Lester Álvarez (Camagüey, 1984) prefiere imaginar historias en las paradas de guaguas. A los 17 años conoció a Rafael Almanza (Premio de Literatura Cubana Independiente Gastón Baquero 2018), quien de inmediato se convirtió en uno de sus maestros. Antes había coqueteado con la idea de ser rosacruz. Sus primeras obras y algunas de las que sigue haciendo, como es lógico suponer de un camagüeyano, son pinturas. Aunque esto no significa que la pintura sea un medio en el que pueda encasillársele.

Ha sido el editor de su propia editorial independiente llamada La Maleza, dedicada a perseguir textos inéditos e impublicables para las editoriales cubanas. Ha producido una exposición de poesía visual y un documental acerca de Rafael Almanza. Ha pasado dos años conversando con Román Gutiérrez Aragoneses (“metafísico y humorista cubano”) que derivan en la impresión de la novela Trenes van y trenes vienen (2003-2018) bajo su sello editorial. Ha visitado asiduamente la casa de Ezequiel Suárez durante esos mismos dos años, el resultado es una amistad sincera y la publicación de un poemario bilingüe de Ezequiel llamado “Un metro en Asia” (2017), cuya medida, es fácil adivinar, consta de un metro; el video Una hora sin inflar (2016-2018), literalmente de una hora; y una exposición titulada Esperando al arquitecto (Aveces espacio de arte, 2018) donde ambos exhiben su trabajo.

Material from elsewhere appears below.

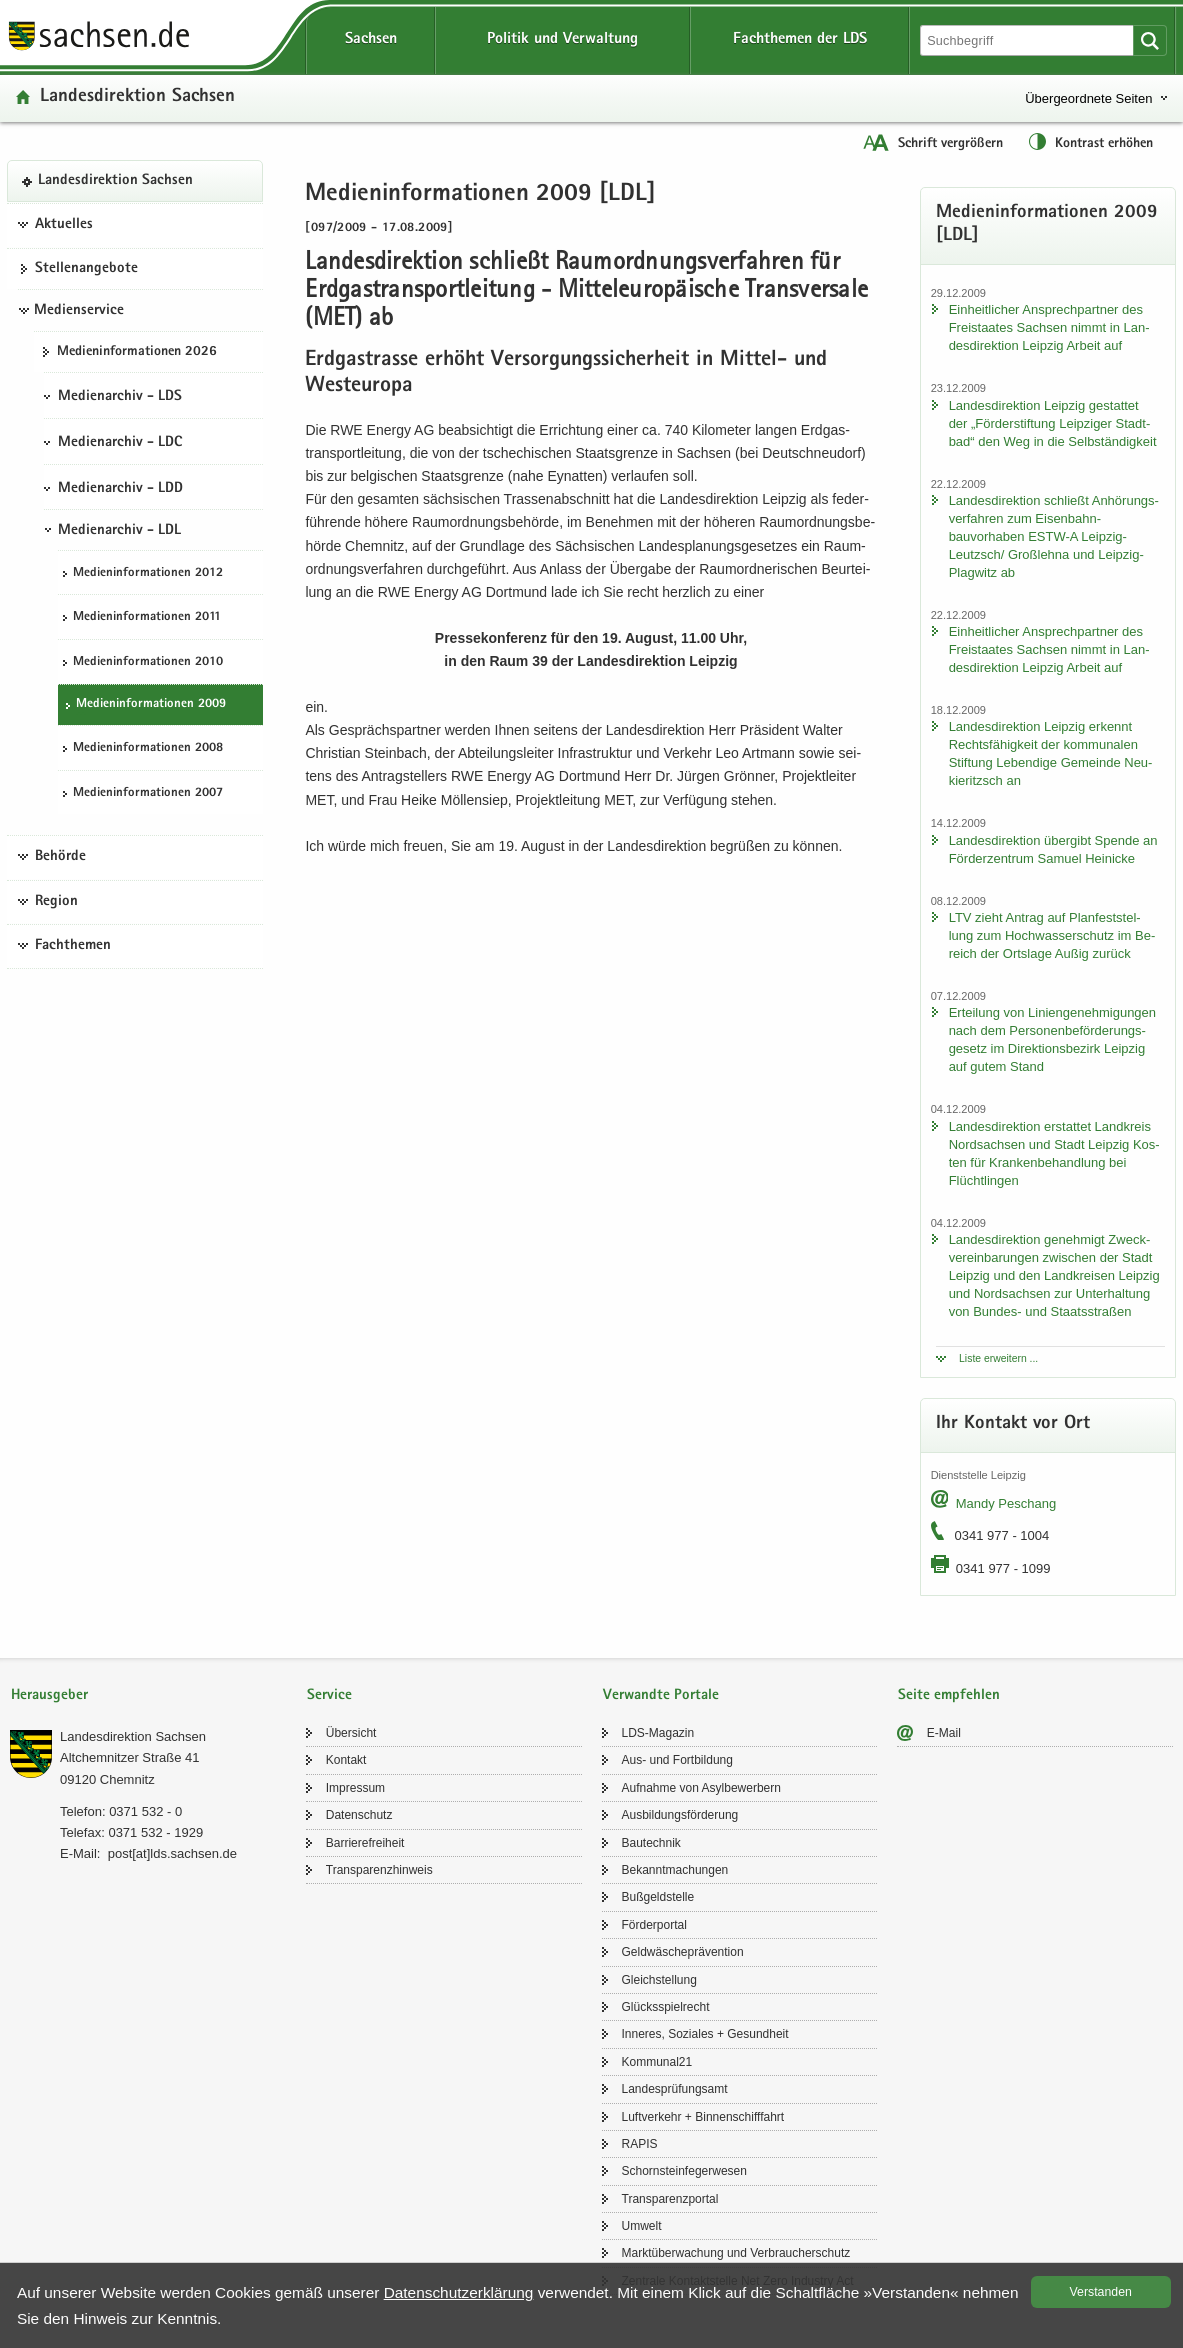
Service (329, 1695)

La obra de Lester está hecha de tiempo. Es posible definirla como un intermezzo, es decir, una puesta en escena (una parada) que prefigura un acto aún más serio, más grande, más prolongado. Este acto es el arte y la cultura (lo que sea que esto signifique), pero también puede ser el tristemente célebre camino de la ruta 400, o la monotonía veleidosa (valga el oxímoron) de un P-4.

En cambio, Ezequiel es como un cable caído de alta tensión dando latigazos de 10 mil voltios sobre el tendido eléctrico del “arte cubano”. La primera pieza de Esperando al arquitecto es una maqueta cuyo nombre encierra una lectura social: “La casa del artista que no engorda” (2002). La casa, que asombrosamente está gorda, se refiere a la relación motivada entre el éxito comercial de algunos artistas y su peso corporal: “lo ideal sería trabajar todo el tiempo, cuenta Ezequiel, llenar la casa con tu trabajo y no el refrigerador de comida”.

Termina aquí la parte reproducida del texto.